**WHAT THE TASK REQUIRES:**
Every line below should be repeated exactly as written.

SOURCE RECORDS below:

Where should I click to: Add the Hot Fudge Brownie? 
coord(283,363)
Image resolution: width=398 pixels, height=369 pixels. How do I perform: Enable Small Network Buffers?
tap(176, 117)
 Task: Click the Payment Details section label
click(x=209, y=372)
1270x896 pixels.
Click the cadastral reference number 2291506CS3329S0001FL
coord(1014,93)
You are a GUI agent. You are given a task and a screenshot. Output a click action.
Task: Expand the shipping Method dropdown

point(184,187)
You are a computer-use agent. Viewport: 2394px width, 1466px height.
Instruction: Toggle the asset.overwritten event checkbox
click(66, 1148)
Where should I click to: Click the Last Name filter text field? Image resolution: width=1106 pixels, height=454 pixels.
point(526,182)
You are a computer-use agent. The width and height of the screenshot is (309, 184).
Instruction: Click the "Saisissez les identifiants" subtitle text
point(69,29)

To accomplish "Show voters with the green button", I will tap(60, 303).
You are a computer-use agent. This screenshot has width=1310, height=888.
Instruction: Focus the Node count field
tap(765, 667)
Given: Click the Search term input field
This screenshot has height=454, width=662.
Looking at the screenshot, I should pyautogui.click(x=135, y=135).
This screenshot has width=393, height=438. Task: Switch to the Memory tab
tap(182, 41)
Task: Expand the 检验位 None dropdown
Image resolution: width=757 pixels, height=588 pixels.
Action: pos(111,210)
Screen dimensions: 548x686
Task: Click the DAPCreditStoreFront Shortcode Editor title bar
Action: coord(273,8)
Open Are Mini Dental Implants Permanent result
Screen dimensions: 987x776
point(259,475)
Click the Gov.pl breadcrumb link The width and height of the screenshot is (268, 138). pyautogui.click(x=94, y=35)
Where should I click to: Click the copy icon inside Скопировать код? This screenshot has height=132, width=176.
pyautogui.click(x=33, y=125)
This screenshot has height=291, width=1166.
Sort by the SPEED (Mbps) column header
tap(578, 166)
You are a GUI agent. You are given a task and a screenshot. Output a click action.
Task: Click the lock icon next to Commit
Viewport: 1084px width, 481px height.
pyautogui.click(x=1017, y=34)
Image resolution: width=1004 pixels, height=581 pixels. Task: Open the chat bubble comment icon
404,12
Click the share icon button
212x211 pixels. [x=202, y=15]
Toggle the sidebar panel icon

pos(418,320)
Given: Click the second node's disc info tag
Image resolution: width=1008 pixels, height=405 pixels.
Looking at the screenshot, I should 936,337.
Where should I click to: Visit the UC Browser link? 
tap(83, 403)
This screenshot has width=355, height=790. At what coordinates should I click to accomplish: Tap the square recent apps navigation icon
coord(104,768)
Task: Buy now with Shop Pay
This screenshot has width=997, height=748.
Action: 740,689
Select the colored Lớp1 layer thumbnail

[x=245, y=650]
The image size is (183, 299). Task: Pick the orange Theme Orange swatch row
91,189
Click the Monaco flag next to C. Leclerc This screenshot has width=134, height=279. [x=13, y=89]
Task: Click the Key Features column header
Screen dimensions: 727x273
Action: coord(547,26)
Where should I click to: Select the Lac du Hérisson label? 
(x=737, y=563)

End of SOURCE RECORDS.

**RESPONSE AREA:**
Where should I click to: Add the Hot Fudge Brownie? 
coord(283,363)
Image resolution: width=398 pixels, height=369 pixels. How do I perform: Enable Small Network Buffers?
tap(176, 117)
 Task: Click the Payment Details section label
click(x=209, y=372)
1270x896 pixels.
Click the cadastral reference number 2291506CS3329S0001FL
coord(1014,93)
You are a GUI agent. You are given a task and a screenshot. Output a click action.
Task: Expand the shipping Method dropdown

point(184,187)
You are a computer-use agent. Viewport: 2394px width, 1466px height.
Instruction: Toggle the asset.overwritten event checkbox
click(66, 1148)
Where should I click to: Click the Last Name filter text field? Image resolution: width=1106 pixels, height=454 pixels.
point(526,182)
You are a computer-use agent. The width and height of the screenshot is (309, 184).
Instruction: Click the "Saisissez les identifiants" subtitle text
point(69,29)

To accomplish "Show voters with the green button", I will tap(60, 303).
You are a computer-use agent. This screenshot has width=1310, height=888.
Instruction: Focus the Node count field
tap(765, 667)
Given: Click the Search term input field
This screenshot has height=454, width=662.
Looking at the screenshot, I should pyautogui.click(x=135, y=135).
This screenshot has width=393, height=438. Task: Switch to the Memory tab
tap(182, 41)
Task: Expand the 检验位 None dropdown
Image resolution: width=757 pixels, height=588 pixels.
Action: pos(111,210)
Screen dimensions: 548x686
Task: Click the DAPCreditStoreFront Shortcode Editor title bar
Action: coord(273,8)
Open Are Mini Dental Implants Permanent result
Screen dimensions: 987x776
point(259,475)
Click the Gov.pl breadcrumb link The width and height of the screenshot is (268, 138). pyautogui.click(x=94, y=35)
Where should I click to: Click the copy icon inside Скопировать код? This screenshot has height=132, width=176.
pyautogui.click(x=33, y=125)
This screenshot has height=291, width=1166.
Sort by the SPEED (Mbps) column header
tap(578, 166)
You are a GUI agent. You are given a task and a screenshot. Output a click action.
Task: Click the lock icon next to Commit
Viewport: 1084px width, 481px height.
pyautogui.click(x=1017, y=34)
Image resolution: width=1004 pixels, height=581 pixels. Task: Open the chat bubble comment icon
404,12
Click the share icon button
212x211 pixels. [x=202, y=15]
Toggle the sidebar panel icon

pos(418,320)
Given: Click the second node's disc info tag
Image resolution: width=1008 pixels, height=405 pixels.
Looking at the screenshot, I should 936,337.
Where should I click to: Visit the UC Browser link? 
tap(83, 403)
This screenshot has width=355, height=790. At what coordinates should I click to accomplish: Tap the square recent apps navigation icon
coord(104,768)
Task: Buy now with Shop Pay
This screenshot has width=997, height=748.
Action: 740,689
Select the colored Lớp1 layer thumbnail

[x=245, y=650]
The image size is (183, 299). Task: Pick the orange Theme Orange swatch row
91,189
Click the Monaco flag next to C. Leclerc This screenshot has width=134, height=279. [x=13, y=89]
Task: Click the Key Features column header
Screen dimensions: 727x273
Action: coord(547,26)
Where should I click to: Select the Lac du Hérisson label? 
(x=737, y=563)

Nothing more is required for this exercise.